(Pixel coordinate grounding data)
= = = = =
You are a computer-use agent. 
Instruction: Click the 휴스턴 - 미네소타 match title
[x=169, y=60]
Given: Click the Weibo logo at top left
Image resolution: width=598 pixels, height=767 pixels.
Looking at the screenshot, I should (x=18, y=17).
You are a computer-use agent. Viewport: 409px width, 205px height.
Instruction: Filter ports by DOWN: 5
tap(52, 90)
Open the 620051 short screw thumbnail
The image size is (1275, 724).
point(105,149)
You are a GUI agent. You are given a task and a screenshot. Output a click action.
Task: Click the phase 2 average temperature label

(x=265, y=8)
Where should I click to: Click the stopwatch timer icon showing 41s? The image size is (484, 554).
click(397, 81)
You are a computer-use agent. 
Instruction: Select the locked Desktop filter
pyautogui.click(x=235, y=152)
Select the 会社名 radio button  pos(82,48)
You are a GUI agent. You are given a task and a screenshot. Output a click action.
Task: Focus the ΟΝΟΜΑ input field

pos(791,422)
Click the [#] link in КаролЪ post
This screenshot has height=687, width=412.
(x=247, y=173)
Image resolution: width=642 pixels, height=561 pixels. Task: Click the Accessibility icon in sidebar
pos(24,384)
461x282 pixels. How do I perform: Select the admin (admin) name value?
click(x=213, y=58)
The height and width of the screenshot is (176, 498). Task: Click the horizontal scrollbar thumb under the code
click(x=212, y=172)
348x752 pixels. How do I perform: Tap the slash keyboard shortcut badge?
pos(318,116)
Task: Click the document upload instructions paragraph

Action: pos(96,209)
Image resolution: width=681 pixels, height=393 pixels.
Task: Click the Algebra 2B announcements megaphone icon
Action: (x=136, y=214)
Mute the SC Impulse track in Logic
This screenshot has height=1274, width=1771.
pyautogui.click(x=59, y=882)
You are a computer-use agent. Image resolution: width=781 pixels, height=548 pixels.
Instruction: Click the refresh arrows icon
= = = = =
PROBLEM TO WORK ON>
Copy each line of the data above without altering a single character.

REPLY TO THE EXERCISE>
You are a computer-use agent. 
Instruction: Click the 휴스턴 - 미네소타 match title
[x=169, y=60]
Given: Click the Weibo logo at top left
Image resolution: width=598 pixels, height=767 pixels.
Looking at the screenshot, I should (x=18, y=17).
You are a computer-use agent. Viewport: 409px width, 205px height.
Instruction: Filter ports by DOWN: 5
tap(52, 90)
Open the 620051 short screw thumbnail
The image size is (1275, 724).
point(105,149)
You are a GUI agent. You are given a task and a screenshot. Output a click action.
Task: Click the phase 2 average temperature label

(x=265, y=8)
Where should I click to: Click the stopwatch timer icon showing 41s? The image size is (484, 554).
click(397, 81)
You are a computer-use agent. 
Instruction: Select the locked Desktop filter
pyautogui.click(x=235, y=152)
Select the 会社名 radio button  pos(82,48)
You are a GUI agent. You are given a task and a screenshot. Output a click action.
Task: Focus the ΟΝΟΜΑ input field

pos(791,422)
Click the [#] link in КаролЪ post
This screenshot has height=687, width=412.
(x=247, y=173)
Image resolution: width=642 pixels, height=561 pixels. Task: Click the Accessibility icon in sidebar
pos(24,384)
461x282 pixels. How do I perform: Select the admin (admin) name value?
click(x=213, y=58)
The height and width of the screenshot is (176, 498). Task: Click the horizontal scrollbar thumb under the code
click(x=212, y=172)
348x752 pixels. How do I perform: Tap the slash keyboard shortcut badge?
pos(318,116)
Task: Click the document upload instructions paragraph

Action: pos(96,209)
Image resolution: width=681 pixels, height=393 pixels.
Task: Click the Algebra 2B announcements megaphone icon
Action: (x=136, y=214)
Mute the SC Impulse track in Logic
This screenshot has height=1274, width=1771.
pyautogui.click(x=59, y=882)
You are a computer-use agent. Image resolution: width=781 pixels, height=548 pixels.
Instruction: Click the refresh arrows icon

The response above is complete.